**WHAT TO PRODUCE:**
Lay out as a numbered list the lines of the listing from the one containing "Comments feed (869, 621)" through the one containing "Blog (528, 227)", both included, and skip any blank lines. List only those lines.

───── ITEMS

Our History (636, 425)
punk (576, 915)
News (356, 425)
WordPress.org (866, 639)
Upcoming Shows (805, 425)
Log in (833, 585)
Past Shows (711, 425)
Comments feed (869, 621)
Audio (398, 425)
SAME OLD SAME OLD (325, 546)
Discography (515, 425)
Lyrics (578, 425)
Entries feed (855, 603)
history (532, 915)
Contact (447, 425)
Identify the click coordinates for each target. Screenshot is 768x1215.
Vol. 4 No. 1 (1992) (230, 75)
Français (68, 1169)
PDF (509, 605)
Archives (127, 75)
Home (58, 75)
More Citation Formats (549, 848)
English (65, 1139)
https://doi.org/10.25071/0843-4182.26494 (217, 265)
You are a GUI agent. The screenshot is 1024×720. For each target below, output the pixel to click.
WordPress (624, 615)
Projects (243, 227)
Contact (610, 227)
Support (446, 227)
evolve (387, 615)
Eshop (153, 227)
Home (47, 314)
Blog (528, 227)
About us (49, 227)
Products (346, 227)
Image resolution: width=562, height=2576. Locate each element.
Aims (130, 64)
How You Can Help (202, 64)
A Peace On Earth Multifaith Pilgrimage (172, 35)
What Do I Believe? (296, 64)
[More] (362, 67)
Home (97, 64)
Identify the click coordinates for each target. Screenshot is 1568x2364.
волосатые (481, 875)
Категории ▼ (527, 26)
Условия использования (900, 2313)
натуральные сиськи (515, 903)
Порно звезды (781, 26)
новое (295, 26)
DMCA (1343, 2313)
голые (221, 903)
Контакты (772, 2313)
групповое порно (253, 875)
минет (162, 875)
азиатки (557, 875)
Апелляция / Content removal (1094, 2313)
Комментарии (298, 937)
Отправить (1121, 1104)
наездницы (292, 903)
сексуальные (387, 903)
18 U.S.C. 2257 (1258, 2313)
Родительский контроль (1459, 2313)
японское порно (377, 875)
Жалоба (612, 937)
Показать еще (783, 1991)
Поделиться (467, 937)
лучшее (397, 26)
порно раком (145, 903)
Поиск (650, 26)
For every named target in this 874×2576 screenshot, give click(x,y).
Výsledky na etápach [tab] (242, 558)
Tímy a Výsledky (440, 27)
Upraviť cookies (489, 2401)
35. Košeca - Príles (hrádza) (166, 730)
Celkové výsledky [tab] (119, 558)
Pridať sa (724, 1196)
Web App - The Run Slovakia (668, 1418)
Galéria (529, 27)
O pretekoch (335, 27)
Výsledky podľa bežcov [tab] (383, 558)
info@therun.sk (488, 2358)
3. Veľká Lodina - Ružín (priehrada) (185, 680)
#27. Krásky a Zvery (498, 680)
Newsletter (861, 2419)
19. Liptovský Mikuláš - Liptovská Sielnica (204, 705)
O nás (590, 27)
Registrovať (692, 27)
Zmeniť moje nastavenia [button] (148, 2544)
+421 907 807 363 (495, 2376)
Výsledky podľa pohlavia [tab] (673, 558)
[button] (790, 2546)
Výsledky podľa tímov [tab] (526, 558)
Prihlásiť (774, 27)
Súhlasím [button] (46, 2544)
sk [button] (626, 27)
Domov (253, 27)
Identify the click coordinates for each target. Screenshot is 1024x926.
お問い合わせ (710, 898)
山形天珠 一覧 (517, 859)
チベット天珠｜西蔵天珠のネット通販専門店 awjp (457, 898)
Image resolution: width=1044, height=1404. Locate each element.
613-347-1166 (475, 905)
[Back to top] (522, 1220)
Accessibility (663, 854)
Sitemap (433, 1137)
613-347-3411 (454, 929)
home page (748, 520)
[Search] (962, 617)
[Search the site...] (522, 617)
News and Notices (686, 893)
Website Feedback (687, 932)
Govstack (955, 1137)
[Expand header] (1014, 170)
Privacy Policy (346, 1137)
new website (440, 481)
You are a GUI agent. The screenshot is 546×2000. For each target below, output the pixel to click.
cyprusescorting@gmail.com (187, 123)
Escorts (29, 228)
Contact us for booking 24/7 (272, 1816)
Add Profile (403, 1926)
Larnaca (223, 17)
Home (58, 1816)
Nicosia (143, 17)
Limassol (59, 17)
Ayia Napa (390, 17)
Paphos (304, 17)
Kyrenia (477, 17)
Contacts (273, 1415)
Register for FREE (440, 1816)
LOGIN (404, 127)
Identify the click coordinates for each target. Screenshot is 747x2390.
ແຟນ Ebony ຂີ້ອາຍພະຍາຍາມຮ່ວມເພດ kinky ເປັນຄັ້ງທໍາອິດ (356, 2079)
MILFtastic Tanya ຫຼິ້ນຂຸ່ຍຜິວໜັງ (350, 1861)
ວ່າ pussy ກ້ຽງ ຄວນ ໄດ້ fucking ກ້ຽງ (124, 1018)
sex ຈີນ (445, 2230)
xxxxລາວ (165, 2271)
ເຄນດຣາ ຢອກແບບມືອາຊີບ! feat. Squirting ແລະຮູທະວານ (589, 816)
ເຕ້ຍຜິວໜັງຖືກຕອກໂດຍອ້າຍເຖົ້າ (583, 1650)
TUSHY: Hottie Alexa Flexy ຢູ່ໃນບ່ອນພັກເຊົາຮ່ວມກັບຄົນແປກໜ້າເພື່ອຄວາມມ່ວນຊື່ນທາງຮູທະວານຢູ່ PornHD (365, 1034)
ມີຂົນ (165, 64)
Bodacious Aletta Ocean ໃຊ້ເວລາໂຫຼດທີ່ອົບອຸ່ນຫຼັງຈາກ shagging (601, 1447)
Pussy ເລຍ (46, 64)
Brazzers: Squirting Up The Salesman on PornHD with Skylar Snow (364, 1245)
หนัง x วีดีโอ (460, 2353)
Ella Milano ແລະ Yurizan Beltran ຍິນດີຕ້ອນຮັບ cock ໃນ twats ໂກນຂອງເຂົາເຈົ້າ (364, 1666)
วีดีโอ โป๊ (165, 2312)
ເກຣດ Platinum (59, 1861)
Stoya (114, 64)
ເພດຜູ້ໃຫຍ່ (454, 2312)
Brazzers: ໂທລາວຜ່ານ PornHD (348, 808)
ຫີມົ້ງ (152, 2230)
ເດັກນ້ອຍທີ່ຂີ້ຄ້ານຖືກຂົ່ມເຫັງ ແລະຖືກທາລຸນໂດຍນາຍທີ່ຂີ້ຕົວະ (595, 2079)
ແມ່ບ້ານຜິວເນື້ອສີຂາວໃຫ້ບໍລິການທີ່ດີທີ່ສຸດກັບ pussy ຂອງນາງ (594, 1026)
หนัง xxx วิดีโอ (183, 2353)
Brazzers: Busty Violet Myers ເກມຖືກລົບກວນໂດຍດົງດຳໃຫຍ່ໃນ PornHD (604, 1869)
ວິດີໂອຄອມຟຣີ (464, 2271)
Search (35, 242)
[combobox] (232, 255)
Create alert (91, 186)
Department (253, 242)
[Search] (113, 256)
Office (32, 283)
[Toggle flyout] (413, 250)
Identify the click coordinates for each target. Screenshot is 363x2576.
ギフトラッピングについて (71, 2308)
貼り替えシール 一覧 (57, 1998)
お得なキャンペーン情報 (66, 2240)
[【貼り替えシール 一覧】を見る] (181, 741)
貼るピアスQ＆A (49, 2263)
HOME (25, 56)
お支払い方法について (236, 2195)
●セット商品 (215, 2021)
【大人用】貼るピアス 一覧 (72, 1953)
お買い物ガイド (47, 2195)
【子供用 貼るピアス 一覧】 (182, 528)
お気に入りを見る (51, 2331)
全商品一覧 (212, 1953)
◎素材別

──────────

**THE ANSWER:**
1. Comments feed (869, 621)
2. Audio (398, 425)
3. SAME OLD SAME OLD (325, 546)
4. Discography (515, 425)
5. Lyrics (578, 425)
6. Entries feed (855, 603)
7. history (532, 915)
8. Contact (447, 425)
9. Identify the click coordinates for each target. Screenshot is 768x1215.
10. Vol. 4 No. 1 (1992) (230, 75)
11. Français (68, 1169)
12. PDF (509, 605)
13. Archives (127, 75)
14. Home (58, 75)
15. More Citation Formats (549, 848)
16. English (65, 1139)
17. https://doi.org/10.25071/0843-4182.26494 (217, 265)
18. You are a GUI agent. The screenshot is 1024×720. For each target below, output the pixel to click.
19. WordPress (624, 615)
20. Projects (243, 227)
21. Contact (610, 227)
22. Support (446, 227)
23. evolve (387, 615)
24. Eshop (153, 227)
25. Home (47, 314)
26. Blog (528, 227)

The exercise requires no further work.